DIRECTIONS FOR THIS TASK: Return each line of the entries below that contains the string "with", treating uppercase and lowercase as different.

>> Begin DATA FOR THE TASK

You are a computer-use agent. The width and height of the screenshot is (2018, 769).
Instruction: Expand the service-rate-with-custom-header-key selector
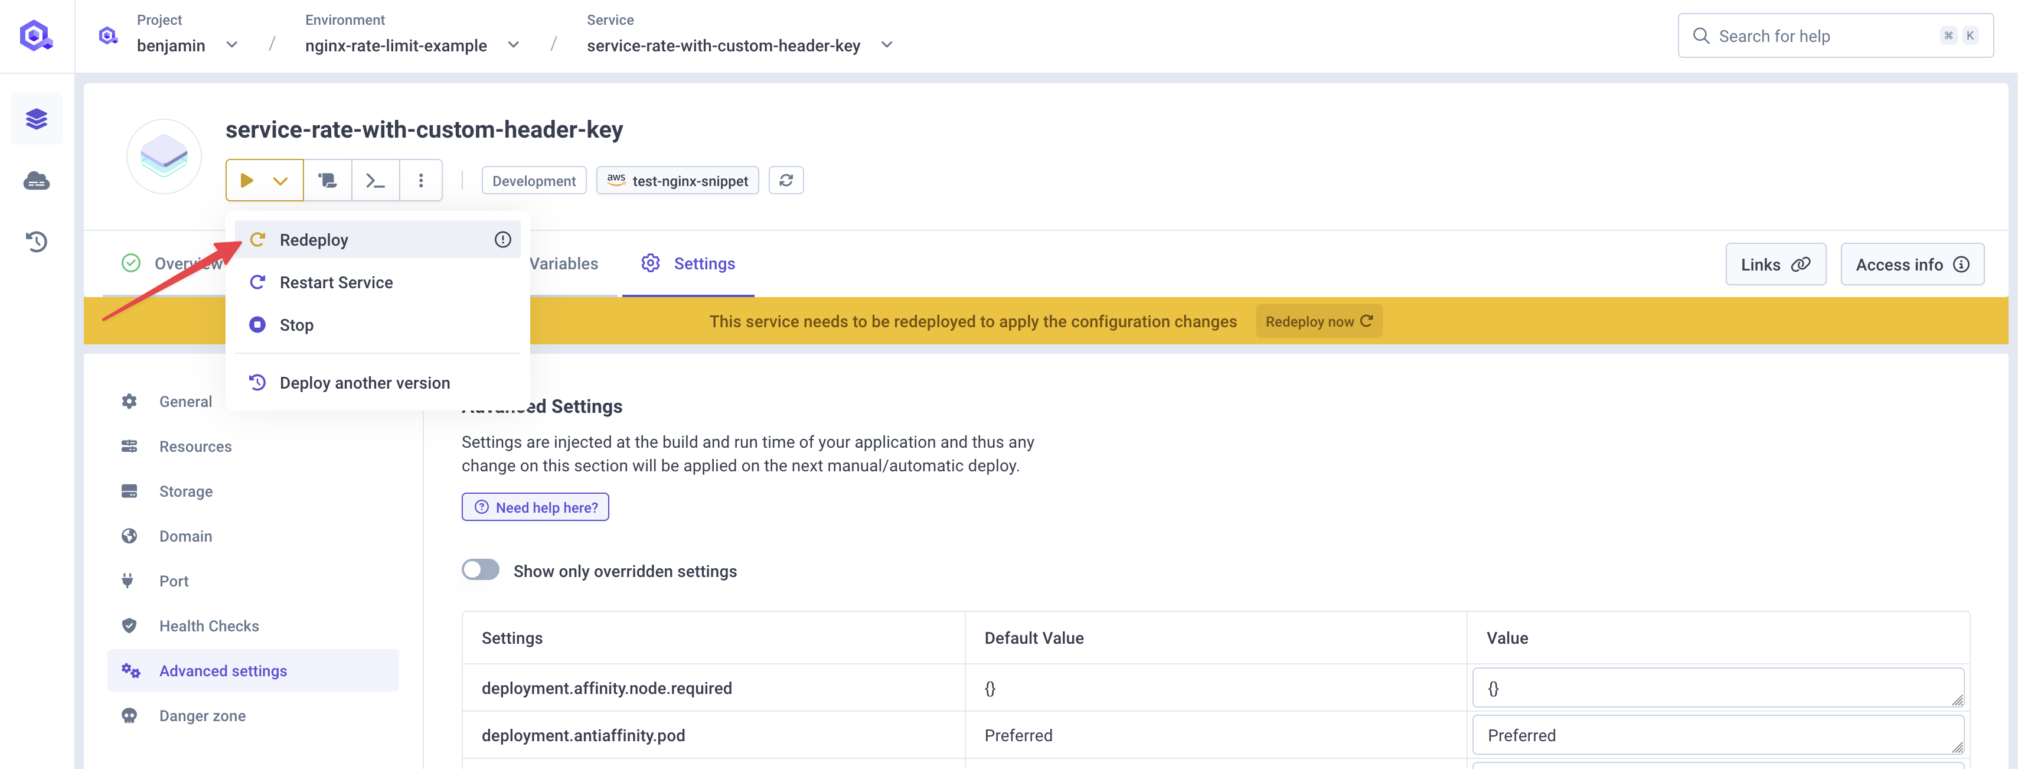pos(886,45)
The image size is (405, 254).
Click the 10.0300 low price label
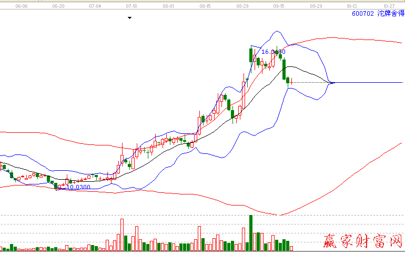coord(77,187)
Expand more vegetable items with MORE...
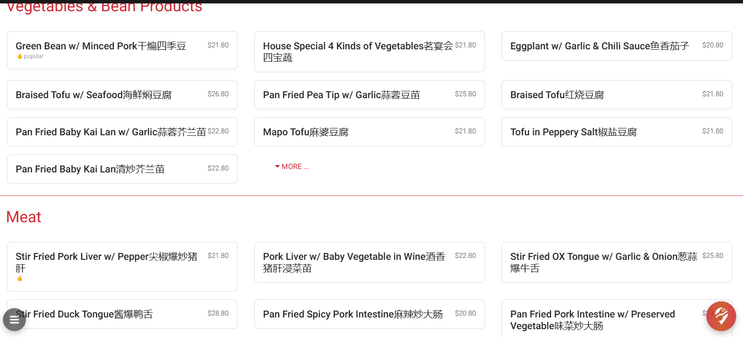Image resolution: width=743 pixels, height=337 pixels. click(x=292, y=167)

>> End DATA FOR THE TASK
>> Begin DATA FOR THE TASK

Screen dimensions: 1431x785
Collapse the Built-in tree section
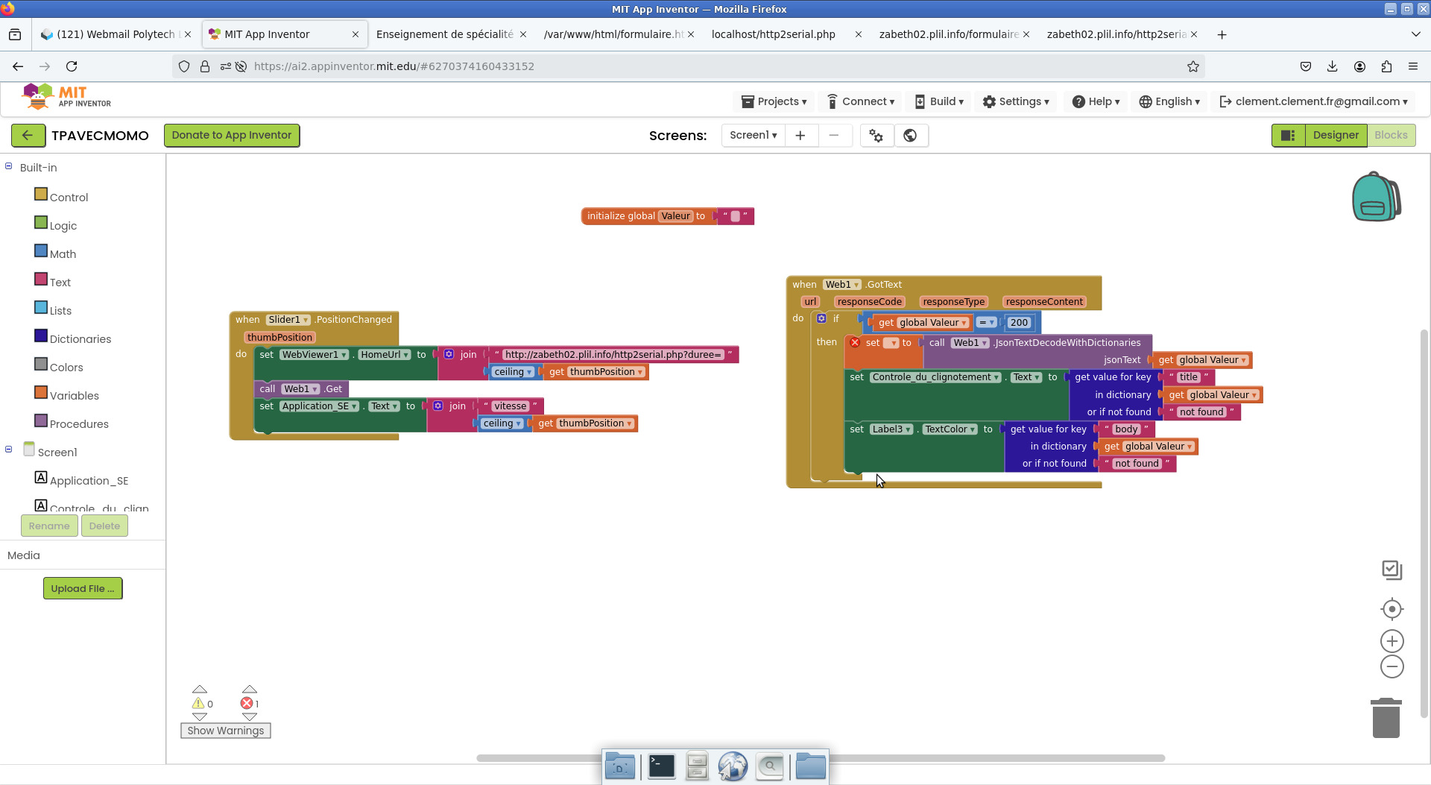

>> End DATA FOR THE TASK

WRITTEN RESPONSE:
Instruction: Expand the service-rate-with-custom-header-key selector
Expand more vegetable items with MORE...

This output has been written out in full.